Appropriate antibiotic treatment must be started as soon as possible in bacterial meningitis. Ideally, lumbar puncture should be done first as antibiotics can make it more difficult to grow bacteria from the spinal fluid. However, blood sampling can also help to identify the cause and the priority is to start treatment without delay. A range of antibiotics is used to treat meningitis, including penicillin, ampicillin, and ceftriaxone. During epidemics of meningococcal and pneumococcal meningitis, ceftriaxone is the drug of choice.
Complications and sequelae
One in five people surviving an episode of bacterial meningitis may have long lasting after-effects. These after-effects include hearing loss, seizures, limb weakness, difficulties with vision, speech, language, memory, and communication, as well as scarring and limb amputations after sepsis.
Support and after-care
Meningitis sequelae can have an enormous impact on individuals, families and communities, both financially and emotionally. Sometimes, complications such as deafness, learning impairment or behavioural problems are not recognized by carers and healthcare workers and therefore go untreated.

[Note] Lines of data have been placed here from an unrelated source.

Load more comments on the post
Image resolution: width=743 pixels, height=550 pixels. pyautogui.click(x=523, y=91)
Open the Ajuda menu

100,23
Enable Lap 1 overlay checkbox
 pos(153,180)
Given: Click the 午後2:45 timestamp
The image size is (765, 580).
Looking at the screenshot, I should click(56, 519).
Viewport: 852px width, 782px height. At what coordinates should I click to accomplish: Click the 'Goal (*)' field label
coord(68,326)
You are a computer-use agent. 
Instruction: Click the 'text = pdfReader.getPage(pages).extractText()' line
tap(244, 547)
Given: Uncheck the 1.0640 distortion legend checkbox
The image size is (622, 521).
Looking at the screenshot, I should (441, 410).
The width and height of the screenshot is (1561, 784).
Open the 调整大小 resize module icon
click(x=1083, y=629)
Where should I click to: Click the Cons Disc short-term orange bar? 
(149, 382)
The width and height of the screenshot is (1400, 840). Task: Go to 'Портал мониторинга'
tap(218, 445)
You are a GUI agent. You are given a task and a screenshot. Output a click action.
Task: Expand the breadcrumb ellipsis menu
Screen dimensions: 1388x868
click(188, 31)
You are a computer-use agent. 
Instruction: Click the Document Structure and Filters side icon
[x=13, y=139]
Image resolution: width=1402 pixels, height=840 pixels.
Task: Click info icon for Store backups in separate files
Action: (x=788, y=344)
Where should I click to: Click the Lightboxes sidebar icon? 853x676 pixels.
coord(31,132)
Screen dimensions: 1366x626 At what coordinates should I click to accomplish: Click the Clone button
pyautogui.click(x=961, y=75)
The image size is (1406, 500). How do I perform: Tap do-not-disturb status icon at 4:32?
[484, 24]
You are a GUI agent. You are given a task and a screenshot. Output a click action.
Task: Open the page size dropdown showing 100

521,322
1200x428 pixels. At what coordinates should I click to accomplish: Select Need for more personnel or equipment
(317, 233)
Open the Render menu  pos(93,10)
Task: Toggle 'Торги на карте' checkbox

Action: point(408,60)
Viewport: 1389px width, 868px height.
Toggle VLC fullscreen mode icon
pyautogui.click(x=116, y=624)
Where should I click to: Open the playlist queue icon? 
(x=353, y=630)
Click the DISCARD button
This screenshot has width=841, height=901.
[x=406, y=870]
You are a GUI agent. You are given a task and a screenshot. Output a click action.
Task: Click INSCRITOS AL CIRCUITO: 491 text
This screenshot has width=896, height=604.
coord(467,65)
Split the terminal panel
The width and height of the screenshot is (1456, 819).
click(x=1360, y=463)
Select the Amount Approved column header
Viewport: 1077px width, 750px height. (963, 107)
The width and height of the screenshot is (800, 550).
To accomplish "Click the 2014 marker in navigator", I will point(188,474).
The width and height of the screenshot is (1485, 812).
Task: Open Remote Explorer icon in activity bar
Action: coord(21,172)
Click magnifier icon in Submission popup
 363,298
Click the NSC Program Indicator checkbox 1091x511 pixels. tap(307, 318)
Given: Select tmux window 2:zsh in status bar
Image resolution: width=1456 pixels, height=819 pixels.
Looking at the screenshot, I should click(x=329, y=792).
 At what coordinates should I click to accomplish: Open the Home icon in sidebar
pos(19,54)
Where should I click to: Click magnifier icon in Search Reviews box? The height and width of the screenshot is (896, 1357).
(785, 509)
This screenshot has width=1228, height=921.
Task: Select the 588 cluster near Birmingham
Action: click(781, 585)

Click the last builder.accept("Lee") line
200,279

Those who have lived through meningitis often have health-care needs requiring long-term medical treatments. The ongoing psychosocial impacts of disability from meningitis can have medical, educational, social and human rights-based implications. Despite the high burden of meningitis sequelae on people with meningitis, their families and the community, access to both services and support for these conditions is often insufficient, especially in low and middle income countries. Individuals and families with members disabled by meningitis should be encouraged to seek servies and guidance from local and national Organizations of Disabled People (ODPs) and other disability focused organizations, which can provide vital advice about legal rights, economic opportunities and social engagement to ensure people disabled by meningitis are able to live full and rewarding lives.
Surveillance
Surveillance, from case detection to investigation and laboratory confirmation is essential to the control of meningitis. Main objectives include:
- Detect and confirm outbreaks.
- Monitor the incidence trends, including the distribution and evolution of serogroups and serotypes.
- Estimate the disease burden.
- Monitor the antibiotic resistance profile.
- Monitor the circulation, distribution, and evolution of specific strains (clones).
- Estimate the impact of meningitis control strategies, particularly preventive vaccination programmes.